In 1951, Donald C. Pharis and Helen E. Pharis, his wife, granted plaintiff an easement for the construction of a transmission line over their land. After it had been erected, they sued plaintiff Cooperative for damages, alleging in their petition that the line had been located in the middle of their tract rather than across a corner of it as plaintiff had represented it would do. The Pharises claimed damage had been done to their trees, crops and land and sought both actual and punitive damages. Defendant American Motorists initially refused to defend the Cooperative in that action, disclaiming that the damages were 'caused by accident', but then agreed to defend under a reservation of rights.

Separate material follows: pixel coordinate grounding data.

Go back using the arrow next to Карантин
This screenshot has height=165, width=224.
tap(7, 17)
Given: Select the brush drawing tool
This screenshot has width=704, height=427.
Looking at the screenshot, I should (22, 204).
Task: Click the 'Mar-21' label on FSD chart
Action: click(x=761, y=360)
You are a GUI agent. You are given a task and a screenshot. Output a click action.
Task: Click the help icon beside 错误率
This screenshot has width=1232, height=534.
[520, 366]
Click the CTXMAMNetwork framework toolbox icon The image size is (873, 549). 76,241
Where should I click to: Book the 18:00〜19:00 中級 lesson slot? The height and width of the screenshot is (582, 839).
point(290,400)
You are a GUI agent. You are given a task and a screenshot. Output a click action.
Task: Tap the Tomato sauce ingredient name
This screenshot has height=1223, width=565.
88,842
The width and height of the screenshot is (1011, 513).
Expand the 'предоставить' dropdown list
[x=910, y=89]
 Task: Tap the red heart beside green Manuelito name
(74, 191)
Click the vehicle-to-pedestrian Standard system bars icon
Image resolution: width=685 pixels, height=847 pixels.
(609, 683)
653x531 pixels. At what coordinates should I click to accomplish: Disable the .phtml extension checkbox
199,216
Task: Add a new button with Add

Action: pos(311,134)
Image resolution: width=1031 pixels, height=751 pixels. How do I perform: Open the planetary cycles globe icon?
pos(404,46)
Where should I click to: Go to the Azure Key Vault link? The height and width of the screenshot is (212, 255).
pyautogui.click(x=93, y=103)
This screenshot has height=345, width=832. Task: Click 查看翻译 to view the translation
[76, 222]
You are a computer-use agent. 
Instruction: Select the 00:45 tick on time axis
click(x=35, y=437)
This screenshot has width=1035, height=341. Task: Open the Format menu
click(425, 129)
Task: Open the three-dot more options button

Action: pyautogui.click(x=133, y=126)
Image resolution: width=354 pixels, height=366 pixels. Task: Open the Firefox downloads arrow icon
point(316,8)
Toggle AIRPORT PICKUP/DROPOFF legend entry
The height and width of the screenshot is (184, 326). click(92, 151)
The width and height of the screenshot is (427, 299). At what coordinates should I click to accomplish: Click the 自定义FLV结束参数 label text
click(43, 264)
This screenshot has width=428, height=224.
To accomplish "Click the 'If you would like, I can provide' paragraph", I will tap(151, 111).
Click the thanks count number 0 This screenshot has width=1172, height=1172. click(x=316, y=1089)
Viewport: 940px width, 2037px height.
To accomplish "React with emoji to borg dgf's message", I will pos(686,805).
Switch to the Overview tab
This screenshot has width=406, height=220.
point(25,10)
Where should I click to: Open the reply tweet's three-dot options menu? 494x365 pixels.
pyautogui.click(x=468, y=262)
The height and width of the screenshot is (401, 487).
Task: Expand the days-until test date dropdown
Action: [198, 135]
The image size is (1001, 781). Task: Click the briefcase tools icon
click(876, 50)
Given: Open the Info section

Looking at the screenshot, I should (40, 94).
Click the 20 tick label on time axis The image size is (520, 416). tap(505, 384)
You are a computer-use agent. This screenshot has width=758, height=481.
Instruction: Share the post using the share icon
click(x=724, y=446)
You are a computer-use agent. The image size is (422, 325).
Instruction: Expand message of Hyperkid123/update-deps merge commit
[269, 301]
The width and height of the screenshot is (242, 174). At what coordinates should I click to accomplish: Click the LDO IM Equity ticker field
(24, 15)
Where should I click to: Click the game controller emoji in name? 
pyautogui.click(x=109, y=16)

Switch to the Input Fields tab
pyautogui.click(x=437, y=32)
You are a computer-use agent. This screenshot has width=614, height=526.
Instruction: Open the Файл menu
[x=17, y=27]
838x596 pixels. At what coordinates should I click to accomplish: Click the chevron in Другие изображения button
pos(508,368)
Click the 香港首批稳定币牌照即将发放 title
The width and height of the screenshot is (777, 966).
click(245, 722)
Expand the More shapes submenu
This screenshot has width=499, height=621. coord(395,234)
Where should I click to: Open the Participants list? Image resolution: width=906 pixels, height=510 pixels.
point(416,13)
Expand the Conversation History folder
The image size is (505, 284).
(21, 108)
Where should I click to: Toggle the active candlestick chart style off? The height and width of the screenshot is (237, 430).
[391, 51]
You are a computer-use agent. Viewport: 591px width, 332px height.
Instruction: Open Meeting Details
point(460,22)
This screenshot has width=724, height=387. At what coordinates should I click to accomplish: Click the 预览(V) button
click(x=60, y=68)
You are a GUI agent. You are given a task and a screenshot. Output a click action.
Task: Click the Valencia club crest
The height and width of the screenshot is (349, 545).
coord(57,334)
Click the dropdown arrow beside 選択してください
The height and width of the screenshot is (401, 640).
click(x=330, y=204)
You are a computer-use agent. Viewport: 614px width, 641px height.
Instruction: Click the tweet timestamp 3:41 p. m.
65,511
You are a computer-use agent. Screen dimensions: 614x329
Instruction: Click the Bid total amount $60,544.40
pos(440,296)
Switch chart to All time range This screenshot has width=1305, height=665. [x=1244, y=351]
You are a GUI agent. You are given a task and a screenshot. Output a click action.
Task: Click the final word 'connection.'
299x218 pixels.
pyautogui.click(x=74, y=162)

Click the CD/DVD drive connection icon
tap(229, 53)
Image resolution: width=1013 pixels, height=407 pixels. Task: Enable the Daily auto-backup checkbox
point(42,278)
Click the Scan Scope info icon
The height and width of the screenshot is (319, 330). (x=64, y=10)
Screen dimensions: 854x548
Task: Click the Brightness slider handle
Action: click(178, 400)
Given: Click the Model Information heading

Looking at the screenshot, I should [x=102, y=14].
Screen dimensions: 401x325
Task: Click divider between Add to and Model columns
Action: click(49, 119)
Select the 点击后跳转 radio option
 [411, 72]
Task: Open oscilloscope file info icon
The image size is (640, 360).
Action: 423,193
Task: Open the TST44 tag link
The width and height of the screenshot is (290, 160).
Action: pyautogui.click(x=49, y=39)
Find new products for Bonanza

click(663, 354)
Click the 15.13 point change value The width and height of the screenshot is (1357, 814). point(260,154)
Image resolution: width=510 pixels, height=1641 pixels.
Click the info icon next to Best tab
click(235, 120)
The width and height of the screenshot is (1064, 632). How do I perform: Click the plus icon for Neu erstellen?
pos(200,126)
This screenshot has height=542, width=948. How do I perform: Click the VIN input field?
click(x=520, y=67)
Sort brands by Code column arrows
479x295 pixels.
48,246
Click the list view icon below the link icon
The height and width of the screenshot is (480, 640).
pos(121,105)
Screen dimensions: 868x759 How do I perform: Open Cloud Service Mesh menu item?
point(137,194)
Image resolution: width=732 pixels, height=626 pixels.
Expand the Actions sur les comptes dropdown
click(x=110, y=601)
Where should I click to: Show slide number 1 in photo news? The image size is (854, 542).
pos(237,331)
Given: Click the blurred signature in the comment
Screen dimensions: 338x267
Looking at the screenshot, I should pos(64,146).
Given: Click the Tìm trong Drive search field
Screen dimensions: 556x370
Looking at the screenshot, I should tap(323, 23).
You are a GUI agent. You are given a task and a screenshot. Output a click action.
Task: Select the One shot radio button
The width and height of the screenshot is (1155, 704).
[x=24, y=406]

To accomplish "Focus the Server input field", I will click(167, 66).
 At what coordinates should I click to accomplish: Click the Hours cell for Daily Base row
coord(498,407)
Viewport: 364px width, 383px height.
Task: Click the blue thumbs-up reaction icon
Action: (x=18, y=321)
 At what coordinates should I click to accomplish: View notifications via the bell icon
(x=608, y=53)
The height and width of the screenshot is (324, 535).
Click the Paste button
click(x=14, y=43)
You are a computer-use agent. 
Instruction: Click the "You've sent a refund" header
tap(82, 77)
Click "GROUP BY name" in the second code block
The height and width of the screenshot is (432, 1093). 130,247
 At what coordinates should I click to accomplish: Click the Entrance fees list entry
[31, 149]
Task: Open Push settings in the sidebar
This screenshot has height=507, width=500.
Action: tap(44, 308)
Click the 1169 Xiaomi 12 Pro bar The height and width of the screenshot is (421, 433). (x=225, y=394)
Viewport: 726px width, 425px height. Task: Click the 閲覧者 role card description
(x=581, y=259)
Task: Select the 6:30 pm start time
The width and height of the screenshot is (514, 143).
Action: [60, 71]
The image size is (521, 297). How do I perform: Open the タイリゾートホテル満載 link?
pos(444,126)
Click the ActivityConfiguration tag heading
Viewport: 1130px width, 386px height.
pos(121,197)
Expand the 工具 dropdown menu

Plaintiff Cooperative became distrustful of the fitful interest manifested by the defendant insurer in the defense of the Pharis action, and so assumed its defense. In any event, it had learned through defendant insurer's attorney that defendant did not intend to satisfy any defendant which might be obtained by Mr. and Mrs. Pharis. Thereafter, the Pharis petition was amended to allege the grant of an easement 100 feet wide to the Cooperative and that in the construction of the transmission line, 'defendant accidentally and negligently got off the right of way granted to defendant', causing damage to the Pharis land, trees, etc. The Cooperative, in its answer, admitted the execution of that easement and construction of the transmission line. Judgment was entered for Mr. and Mrs. Pharis for $1,750.00, and was satisfied by the Cooperative.

Thereupon, plaintiff sued and recovered a judgment against defendant for $2,862.48 as reimbursement for expenses attending the defense of the Pharis suit and for the satisfaction of that judgment. The appeal from that judgment was to this court. We reversed, because '(t)he (Pharis) judgment upon which plaintiff relied does not decide the precise fact that determines coverage, i.e., whether or not the damage was caused by accident'.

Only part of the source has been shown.